IT WAS A BEAUTIFUL April morning, though some might call it a bit chilly. So far, I had done alright, selling several dozen paperbacks and a few hardcovers. Now this old man had stopped by, and he sure was taking his sweet time. I hoped he would decide soon, because I was in the mood for some ice cream from the shop across the street.
“Um, excuse me,” he said finally. “What do you make of, uh”– the old man’s nervous voice dropped to a whisper– “page one hundred and thirty-two?”
So that was his angle. “One hundred and thirty-two is an interesting page,” I replied in an even tone. The old man didn’t look up from the book. Most people don’t when they order my special services. I suppose they want to know as little about me as possible. “Would you like to make a purchase?”
“Yes,” he said after a moment’s pause. He closed the book and set it down, almost dropping it because his hands were shaking so much. He reached into his jacket and pulled out a full, sealed white envelope. Carefully avoiding eye contact, he handed it to me.
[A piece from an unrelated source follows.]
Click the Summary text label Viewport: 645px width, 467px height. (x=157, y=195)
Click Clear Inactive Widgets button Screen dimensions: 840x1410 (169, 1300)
“Will that be everything?” I asked, depositing the envelope into my coat pocket.
The question surprised him, but he managed to stammer, “Yes, yes. It’s all in there,” before walking off.
I packed up my little bookstand and walked across the street to order a banana split. At the counter, I opened the envelope enough to see the beautiful green of 50 $100 bills. I slipped out a scrap of paper that read, “Douglas Serlnik, works at 1500 Market, lives at 2214 Spring Garden, gray Lexus, license AL9-43A2.”
All the information I would need was there, but that work address sounded familiar. “Hey, what’s in the building at 1500 Market?,” I asked my waitress.
“1500? You mean the IRS building?”
“That’s it,” I said with a nod. “Thanks.”
I ran my fingers across my handgun, thinking, “IRS. I should’ve given the old man a discount.”